INPUT:
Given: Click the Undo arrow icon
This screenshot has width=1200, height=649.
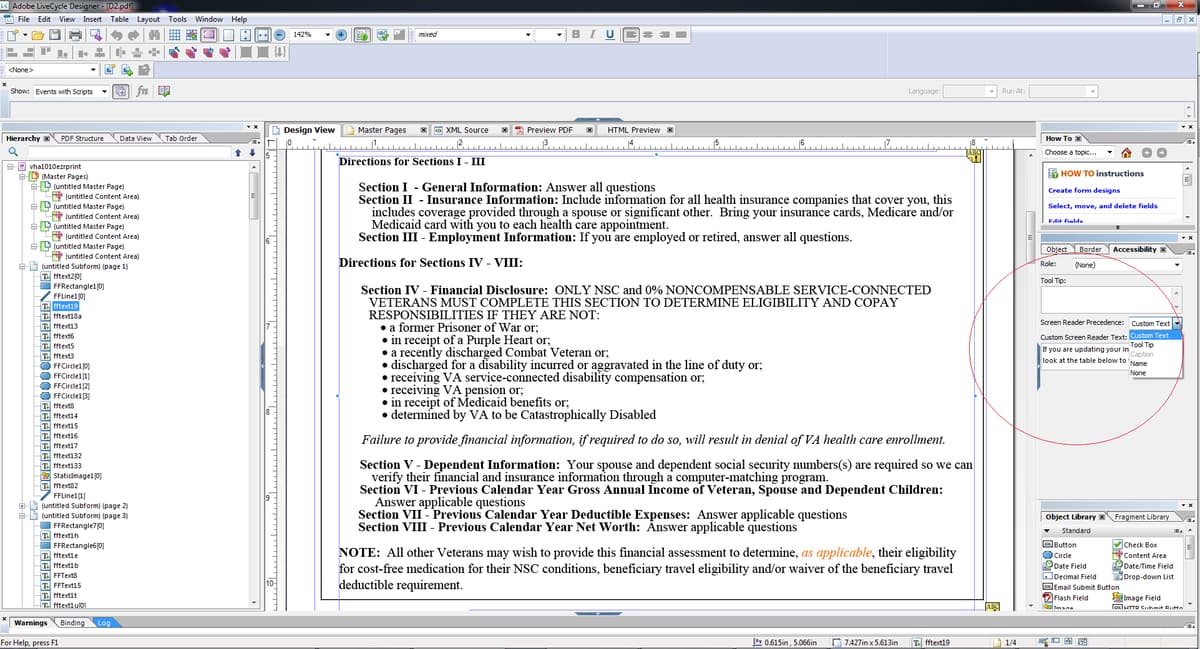Looking at the screenshot, I should [x=117, y=34].
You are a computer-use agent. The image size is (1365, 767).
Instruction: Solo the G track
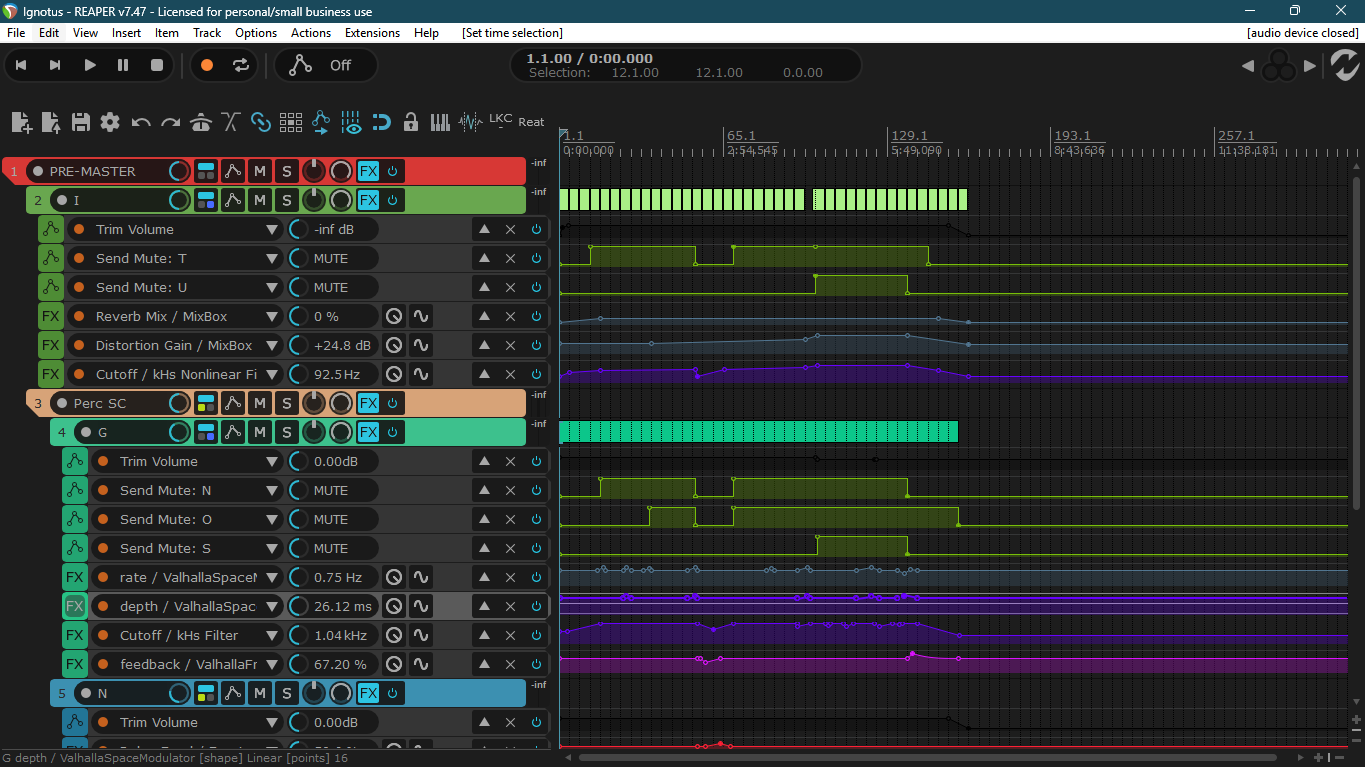pos(287,432)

WHAT IS BEING ASKED:
Drop every picture and repeat the rest of the entries exactly.

SOLUTION BELOW:
Given: Click the Undo arrow icon
This screenshot has width=1200, height=649.
Looking at the screenshot, I should [x=117, y=34].
You are a computer-use agent. The image size is (1365, 767).
Instruction: Solo the G track
pos(287,432)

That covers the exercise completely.